Agreed. Funny but a young Michael Finley is what came to me.


----------



## edwardcyh (Dec 13, 2005)

xray said:


> Agreed. Funny but a young *Michael Finley* is what came to me.


Booooooo.....


----------



## edwardcyh (Dec 13, 2005)

Dragnsmke1 said:


> its the offense we run. The good thing with good shooting big men is it creates great spacing in the middle...the problem is we don't have a slasher to exploit that spacing and get other bigs in foul trouble. A big reason we cannot lose the soft title. Ok big deal, we draw Shaq, Tim, Amare, Dwight or whoever else in the world out to the perimeter. We still jack up a jumper. And now all that spacing creates a bad offensive rebounding positioning and we have a fast break against us most likely leading to points or a foul. Devin Harris could have shined here if he wasn't the point guard. All that spacing is great for him but not if hes the one with the ball every time. Thats why I'm starting to think this Kidd idea might not work. Hes not a good enough shooter/finisher to fulfill this roll. I thought Howard was that person until all these jumpers he started jacking up. Granted his back hurt but then the statement about getting used to running threw me. after that were basically a bunch of decent defending wings with respectable enough jump shots and respectable enough lay up ability but too old to be able to exploit it against most teams in the west. So until we get either a dominant inside C or Pf to work that spacing or an I try to dunk on everybody SG or SF to run through it we may have peaked...
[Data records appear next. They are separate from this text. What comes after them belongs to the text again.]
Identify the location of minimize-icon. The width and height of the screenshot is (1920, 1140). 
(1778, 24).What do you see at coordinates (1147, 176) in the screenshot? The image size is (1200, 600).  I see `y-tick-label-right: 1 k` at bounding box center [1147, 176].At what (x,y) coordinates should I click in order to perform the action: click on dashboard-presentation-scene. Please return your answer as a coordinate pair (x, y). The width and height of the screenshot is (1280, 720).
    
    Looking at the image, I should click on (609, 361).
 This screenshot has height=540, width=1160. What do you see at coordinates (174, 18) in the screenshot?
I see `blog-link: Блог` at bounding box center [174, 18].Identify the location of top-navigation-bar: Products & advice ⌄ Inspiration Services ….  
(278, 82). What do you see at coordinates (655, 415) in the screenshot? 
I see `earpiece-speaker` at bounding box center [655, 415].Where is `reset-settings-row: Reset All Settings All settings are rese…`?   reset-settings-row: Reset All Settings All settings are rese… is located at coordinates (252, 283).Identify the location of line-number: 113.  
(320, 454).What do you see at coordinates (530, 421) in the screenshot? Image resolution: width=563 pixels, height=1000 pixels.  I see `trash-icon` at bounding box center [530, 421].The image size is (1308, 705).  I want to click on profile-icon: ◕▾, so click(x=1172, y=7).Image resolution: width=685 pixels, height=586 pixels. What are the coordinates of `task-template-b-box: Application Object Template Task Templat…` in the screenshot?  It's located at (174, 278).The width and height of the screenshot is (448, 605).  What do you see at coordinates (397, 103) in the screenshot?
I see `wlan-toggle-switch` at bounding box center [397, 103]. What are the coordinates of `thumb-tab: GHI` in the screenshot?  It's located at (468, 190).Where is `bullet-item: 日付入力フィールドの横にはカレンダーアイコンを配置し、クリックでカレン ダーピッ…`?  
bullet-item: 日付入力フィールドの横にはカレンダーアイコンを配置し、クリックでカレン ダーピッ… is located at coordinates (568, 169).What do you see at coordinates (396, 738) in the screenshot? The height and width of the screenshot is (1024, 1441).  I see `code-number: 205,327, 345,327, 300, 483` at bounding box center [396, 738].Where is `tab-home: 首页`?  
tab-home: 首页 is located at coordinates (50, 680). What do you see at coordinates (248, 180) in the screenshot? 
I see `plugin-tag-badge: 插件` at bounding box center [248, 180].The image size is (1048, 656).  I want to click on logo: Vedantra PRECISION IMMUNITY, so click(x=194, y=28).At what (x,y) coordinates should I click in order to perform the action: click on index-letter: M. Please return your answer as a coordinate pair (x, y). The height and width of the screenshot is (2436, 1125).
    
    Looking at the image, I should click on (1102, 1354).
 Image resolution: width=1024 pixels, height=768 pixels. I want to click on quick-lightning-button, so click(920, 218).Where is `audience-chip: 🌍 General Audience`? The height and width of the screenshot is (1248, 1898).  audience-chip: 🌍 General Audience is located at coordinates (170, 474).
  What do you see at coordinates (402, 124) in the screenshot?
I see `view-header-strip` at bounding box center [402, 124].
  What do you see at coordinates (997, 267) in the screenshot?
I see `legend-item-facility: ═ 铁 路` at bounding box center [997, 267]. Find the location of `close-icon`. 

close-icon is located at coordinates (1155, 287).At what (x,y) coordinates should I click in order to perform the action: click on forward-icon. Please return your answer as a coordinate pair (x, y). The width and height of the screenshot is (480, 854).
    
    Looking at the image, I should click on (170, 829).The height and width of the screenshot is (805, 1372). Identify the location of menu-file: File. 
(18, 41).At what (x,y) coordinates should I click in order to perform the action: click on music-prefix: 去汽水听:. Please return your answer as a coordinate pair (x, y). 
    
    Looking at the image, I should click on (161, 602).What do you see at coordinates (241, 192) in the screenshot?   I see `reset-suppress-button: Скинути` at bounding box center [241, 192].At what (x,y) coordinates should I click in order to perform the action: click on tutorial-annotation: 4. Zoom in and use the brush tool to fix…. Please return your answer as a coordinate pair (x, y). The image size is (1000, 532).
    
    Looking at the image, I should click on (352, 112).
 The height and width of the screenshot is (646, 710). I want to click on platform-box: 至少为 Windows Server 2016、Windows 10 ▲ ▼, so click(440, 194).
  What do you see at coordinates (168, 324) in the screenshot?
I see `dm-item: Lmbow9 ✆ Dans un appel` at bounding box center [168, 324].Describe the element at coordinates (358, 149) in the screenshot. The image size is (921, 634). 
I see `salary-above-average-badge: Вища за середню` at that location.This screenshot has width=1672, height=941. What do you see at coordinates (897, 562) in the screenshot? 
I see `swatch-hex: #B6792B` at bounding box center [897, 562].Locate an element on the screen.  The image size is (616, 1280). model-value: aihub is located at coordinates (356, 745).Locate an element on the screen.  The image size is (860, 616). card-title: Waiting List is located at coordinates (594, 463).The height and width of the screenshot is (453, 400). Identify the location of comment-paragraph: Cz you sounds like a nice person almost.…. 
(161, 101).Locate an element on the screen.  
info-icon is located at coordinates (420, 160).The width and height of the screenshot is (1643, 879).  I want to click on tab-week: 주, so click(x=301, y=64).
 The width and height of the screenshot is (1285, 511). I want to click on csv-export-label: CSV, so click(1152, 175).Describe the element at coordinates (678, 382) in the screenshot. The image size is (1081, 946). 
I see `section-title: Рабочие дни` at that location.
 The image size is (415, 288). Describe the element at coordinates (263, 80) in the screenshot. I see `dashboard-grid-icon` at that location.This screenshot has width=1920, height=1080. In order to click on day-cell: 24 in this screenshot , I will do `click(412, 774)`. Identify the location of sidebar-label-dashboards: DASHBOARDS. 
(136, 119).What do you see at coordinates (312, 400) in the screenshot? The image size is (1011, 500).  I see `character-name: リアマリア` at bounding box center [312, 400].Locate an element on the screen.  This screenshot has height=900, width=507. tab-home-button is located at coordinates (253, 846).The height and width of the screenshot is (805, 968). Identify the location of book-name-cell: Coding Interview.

A big shooter may be nice, but don't you think it's become the general attitude around here?

Why take the ball to the hole when you can step back and jack up a shot and BE SUCCESSFUL.


----------



## edwardcyh (Dec 13, 2005)

edwardcyh said:


> A big shooter may be nice, but don't you think it's become the general attitude around here?
> 
> Why take the ball to the hole when you can step back and jack up a shot and *BE SUCCESSFUL.*


That of course was referring to Dirk. Dirk was the best player of the best team last season, and the league awarded him with an empty MVP title. Personally, if I were a new player on the mavs, I'd be trying to be like Dirk and shoot first...


----------



## Dragnsmke1 (Jul 29, 2002)

edwardcyh said:


> A big shooter may be nice, but don't you think it's become the general attitude around here?
> 
> Why take the ball to the hole when you can step back and jack up a shot and BE SUCCESSFUL.


thats fine while its successful but when the decoy play becomes the main play over the course of the game your screwed.


----------



## edwardcyh (Dec 13, 2005)

Dragnsmke1 said:


> thats fine while its successful but when the decoy play becomes the main play over the course of the game your screwed.


Amen....


----------